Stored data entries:
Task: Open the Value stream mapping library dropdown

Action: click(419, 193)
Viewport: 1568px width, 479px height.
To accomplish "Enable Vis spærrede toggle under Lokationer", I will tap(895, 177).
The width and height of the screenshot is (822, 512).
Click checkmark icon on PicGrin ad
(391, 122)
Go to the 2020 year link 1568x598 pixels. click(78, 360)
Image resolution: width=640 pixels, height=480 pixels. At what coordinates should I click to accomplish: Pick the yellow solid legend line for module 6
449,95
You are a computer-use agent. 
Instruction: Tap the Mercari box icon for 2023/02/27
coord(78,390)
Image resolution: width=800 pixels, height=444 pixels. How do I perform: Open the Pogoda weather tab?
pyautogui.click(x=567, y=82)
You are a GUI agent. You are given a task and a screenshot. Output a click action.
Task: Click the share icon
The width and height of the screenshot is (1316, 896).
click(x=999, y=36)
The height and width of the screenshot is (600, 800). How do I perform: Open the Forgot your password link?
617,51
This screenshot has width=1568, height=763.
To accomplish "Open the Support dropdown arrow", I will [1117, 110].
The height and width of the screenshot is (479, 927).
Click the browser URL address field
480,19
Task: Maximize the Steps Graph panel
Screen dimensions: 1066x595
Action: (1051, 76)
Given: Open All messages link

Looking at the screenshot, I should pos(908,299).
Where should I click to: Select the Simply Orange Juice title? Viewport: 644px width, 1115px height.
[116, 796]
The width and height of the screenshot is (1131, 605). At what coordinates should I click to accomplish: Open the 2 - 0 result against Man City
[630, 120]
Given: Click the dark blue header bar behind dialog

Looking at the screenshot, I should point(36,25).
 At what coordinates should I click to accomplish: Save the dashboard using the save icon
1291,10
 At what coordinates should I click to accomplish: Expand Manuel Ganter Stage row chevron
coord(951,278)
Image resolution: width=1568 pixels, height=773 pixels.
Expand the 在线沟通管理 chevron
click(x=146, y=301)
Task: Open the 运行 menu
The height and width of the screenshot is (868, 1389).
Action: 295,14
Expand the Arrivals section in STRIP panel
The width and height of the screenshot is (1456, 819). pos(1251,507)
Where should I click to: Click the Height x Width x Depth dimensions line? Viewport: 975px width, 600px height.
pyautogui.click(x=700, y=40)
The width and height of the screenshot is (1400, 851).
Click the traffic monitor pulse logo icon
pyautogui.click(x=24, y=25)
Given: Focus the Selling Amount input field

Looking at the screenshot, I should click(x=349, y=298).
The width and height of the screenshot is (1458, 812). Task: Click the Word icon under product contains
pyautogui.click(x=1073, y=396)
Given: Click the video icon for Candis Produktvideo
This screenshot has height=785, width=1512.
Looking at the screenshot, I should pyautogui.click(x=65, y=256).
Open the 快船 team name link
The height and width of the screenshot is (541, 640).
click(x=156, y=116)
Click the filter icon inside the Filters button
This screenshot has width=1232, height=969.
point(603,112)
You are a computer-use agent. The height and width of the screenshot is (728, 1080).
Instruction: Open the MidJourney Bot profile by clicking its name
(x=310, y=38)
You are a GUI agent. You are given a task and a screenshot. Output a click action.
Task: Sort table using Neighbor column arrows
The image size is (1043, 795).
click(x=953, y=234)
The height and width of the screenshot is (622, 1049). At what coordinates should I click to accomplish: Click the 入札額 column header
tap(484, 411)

> **What you should do**
Output as a JSON list of strings, one string per line, the lines from the line with "The height and width of the screenshot is (479, 927)." up to and including the line with "pyautogui.click(x=24, y=25)", leaving out any blank lines.

> **Expected answer**
[
  "The height and width of the screenshot is (479, 927).",
  "Click the browser URL address field",
  "480,19",
  "Task: Maximize the Steps Graph panel",
  "Screen dimensions: 1066x595",
  "Action: (1051, 76)",
  "Given: Open All messages link",
  "Looking at the screenshot, I should pos(908,299).",
  "Where should I click to: Select the Simply Orange Juice title? Viewport: 644px width, 1115px height.",
  "[116, 796]",
  "The width and height of the screenshot is (1131, 605). At what coordinates should I click to accomplish: Open the 2 - 0 result against Man City",
  "[630, 120]",
  "Given: Click the dark blue header bar behind dialog",
  "Looking at the screenshot, I should point(36,25).",
  " At what coordinates should I click to accomplish: Save the dashboard using the save icon",
  "1291,10",
  " At what coordinates should I click to accomplish: Expand Manuel Ganter Stage row chevron",
  "coord(951,278)",
  "Image resolution: width=1568 pixels, height=773 pixels.",
  "Expand the 在线沟通管理 chevron",
  "click(x=146, y=301)",
  "Task: Open the 运行 menu",
  "The height and width of the screenshot is (868, 1389).",
  "Action: 295,14",
  "Expand the Arrivals section in STRIP panel",
  "The width and height of the screenshot is (1456, 819). pos(1251,507)",
  "Where should I click to: Click the Height x Width x Depth dimensions line? Viewport: 975px width, 600px height.",
  "pyautogui.click(x=700, y=40)",
  "The width and height of the screenshot is (1400, 851).",
  "Click the traffic monitor pulse logo icon",
  "pyautogui.click(x=24, y=25)"
]